2. The Coriolis force is “responsible” for the fact that air masses around large-scale high-pressure areas in the northern hemisphere of the earth move clockwise, but low-pressure areas move counterclockwise. Thus, in a low pressure area, the air moves inward because of the pressure gradient. This current is deflected to the right in the northern hemisphere by the Coriolis force. This results in a counterclockwise rotary motion.

3. In Foucault’s pendulum (observable as an exhibit in MATHS ADVENTURE LAND), the Coriolis force plays an essential role. The oscillation plane of the pendulum only appears to move. In fact, it maintains its direction while you “circle” the pendulum on the globe.

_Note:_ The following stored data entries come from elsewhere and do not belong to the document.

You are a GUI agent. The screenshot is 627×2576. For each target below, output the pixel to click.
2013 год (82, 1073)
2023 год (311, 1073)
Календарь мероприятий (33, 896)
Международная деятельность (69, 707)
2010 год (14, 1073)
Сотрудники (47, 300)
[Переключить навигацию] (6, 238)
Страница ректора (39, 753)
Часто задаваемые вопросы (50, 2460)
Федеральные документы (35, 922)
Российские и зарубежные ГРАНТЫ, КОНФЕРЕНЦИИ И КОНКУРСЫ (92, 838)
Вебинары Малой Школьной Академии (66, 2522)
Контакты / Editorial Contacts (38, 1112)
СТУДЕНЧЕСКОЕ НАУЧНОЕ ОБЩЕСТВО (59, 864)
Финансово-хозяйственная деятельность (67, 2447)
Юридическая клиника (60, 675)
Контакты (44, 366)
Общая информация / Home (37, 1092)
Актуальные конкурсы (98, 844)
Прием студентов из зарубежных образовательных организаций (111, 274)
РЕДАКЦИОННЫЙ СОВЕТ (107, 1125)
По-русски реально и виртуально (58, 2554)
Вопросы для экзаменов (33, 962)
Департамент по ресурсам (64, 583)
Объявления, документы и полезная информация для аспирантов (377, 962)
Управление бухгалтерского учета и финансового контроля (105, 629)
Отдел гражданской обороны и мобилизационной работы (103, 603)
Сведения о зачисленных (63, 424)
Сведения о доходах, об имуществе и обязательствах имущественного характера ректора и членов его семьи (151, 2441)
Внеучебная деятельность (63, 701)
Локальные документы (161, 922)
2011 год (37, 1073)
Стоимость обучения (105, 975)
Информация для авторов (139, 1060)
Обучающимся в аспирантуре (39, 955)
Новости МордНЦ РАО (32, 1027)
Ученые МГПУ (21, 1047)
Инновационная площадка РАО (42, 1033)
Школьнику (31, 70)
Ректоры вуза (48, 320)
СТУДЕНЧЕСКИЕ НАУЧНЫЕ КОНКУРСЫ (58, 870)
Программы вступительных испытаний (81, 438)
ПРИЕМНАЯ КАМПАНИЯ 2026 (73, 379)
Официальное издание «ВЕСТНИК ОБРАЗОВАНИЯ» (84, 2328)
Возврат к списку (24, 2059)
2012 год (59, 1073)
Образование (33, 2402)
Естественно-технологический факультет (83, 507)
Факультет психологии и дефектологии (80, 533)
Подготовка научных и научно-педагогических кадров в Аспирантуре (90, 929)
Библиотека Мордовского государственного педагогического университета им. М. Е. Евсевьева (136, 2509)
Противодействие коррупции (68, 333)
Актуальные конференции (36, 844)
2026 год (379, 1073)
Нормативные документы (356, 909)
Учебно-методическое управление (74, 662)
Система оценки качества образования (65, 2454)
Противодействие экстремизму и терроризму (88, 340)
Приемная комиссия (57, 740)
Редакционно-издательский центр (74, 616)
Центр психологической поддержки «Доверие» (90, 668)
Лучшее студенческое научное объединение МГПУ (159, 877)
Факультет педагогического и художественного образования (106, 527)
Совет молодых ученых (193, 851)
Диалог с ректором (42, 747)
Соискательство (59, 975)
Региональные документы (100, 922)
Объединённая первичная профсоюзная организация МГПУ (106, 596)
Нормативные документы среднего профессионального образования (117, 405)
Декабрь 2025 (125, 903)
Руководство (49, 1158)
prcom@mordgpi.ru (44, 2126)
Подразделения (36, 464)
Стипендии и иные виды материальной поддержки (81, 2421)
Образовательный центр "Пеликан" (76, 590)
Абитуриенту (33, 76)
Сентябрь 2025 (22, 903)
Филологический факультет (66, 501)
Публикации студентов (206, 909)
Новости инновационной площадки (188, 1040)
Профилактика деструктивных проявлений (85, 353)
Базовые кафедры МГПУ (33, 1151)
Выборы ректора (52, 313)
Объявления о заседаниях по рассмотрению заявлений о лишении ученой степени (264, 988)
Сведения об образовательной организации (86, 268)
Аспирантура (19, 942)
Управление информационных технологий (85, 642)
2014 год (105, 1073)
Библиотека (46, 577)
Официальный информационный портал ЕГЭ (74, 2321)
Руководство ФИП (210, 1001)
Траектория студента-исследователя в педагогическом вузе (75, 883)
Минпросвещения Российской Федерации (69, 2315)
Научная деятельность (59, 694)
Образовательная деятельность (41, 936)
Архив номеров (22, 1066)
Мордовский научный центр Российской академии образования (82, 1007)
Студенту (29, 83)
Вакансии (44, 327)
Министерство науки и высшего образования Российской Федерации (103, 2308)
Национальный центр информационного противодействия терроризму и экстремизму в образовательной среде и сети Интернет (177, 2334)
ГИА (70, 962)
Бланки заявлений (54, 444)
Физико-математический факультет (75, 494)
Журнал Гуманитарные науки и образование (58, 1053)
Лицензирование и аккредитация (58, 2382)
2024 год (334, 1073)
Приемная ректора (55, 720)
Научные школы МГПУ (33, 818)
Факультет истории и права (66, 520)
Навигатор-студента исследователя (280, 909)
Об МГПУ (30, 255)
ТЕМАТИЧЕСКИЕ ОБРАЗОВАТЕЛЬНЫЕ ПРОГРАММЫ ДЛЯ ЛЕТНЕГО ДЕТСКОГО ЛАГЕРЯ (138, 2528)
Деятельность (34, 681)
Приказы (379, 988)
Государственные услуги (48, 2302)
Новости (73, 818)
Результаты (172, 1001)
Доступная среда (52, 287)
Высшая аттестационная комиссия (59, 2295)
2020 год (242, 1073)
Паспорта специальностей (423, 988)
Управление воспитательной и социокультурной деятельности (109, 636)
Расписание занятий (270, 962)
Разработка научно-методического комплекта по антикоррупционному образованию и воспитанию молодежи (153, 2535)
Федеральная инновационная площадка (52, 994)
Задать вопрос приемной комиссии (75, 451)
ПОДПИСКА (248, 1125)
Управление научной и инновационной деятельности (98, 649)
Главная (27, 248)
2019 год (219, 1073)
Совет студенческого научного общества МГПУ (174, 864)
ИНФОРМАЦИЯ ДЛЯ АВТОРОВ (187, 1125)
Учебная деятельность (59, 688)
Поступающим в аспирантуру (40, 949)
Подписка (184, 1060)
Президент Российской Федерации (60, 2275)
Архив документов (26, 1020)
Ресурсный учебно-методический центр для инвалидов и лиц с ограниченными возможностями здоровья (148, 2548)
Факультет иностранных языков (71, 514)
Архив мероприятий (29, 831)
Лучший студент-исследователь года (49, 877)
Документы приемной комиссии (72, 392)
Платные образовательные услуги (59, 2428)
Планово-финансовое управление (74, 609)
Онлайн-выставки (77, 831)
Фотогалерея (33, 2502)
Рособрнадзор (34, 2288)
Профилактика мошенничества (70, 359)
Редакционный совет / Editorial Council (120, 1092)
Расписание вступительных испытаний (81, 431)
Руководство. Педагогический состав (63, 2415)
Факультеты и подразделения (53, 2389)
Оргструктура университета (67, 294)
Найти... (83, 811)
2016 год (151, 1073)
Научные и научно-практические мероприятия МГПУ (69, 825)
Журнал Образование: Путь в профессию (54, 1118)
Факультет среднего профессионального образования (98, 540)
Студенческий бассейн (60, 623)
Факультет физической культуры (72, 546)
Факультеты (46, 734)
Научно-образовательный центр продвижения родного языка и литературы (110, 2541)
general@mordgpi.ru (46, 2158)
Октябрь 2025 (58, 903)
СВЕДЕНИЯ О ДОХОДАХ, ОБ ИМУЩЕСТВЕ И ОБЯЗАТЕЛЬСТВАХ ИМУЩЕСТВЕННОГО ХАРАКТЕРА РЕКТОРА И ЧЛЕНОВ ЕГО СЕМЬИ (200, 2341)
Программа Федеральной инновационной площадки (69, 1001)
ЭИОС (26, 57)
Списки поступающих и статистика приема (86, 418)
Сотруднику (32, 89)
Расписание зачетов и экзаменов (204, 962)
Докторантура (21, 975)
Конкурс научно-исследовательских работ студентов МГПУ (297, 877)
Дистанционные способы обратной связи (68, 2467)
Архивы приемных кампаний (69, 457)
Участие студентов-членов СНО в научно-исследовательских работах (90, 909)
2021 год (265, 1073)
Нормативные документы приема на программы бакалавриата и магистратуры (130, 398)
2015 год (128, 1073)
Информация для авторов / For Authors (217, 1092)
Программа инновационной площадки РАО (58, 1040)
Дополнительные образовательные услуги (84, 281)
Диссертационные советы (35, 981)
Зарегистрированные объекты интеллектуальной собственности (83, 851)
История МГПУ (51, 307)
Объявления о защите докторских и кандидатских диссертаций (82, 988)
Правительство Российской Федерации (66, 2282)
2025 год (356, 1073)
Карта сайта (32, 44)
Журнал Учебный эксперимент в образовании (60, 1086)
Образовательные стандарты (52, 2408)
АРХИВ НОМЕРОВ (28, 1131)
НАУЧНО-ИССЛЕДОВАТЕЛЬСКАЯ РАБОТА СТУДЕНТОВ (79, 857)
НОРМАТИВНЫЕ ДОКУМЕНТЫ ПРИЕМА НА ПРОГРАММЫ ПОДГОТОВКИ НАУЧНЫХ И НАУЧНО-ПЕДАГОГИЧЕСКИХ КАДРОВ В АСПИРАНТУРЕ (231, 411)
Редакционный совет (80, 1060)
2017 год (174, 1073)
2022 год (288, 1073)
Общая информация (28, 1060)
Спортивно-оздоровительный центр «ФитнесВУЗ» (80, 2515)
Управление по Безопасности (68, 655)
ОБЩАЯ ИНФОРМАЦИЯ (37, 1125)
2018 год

4. In rail traffic, the Coriolis force in the northern hemisphere causes the rail on the right in the direction of travel to be loaded slightly more than the rail on the left in the case of straight lines. A train (e.g. an ICE 3 with a mass of 400t) traveling at a speed of 250km/h at a latitude of 51° north (e.g. Cologne) experiences a force of 3,200N (Newton) to the right. This corresponds to approx. 0.1% of the weight force. For example, if the train has eight cars with four axles each, each right wheel is pressed against the rail with a Coriolis force of about 100N (Newton) to the right. In comparison, at this speed, a curve radius of 3,000m results in a lateral force of 20,000N on each wheel, i.e. 200 times the value compared to the Coriolis force.

Literature

[1] Körner, W.: Physik — Fundament der Technik, 10. Auflage, Leipzig, 1989.

[2] Lindner, H.: Lehrbuch der Physik, 12. Auflage, Leipzig, 1989.

[3] Stommel, H.M. und Moore, D.W.: An introduction to the Coriolis force, New York, 1989.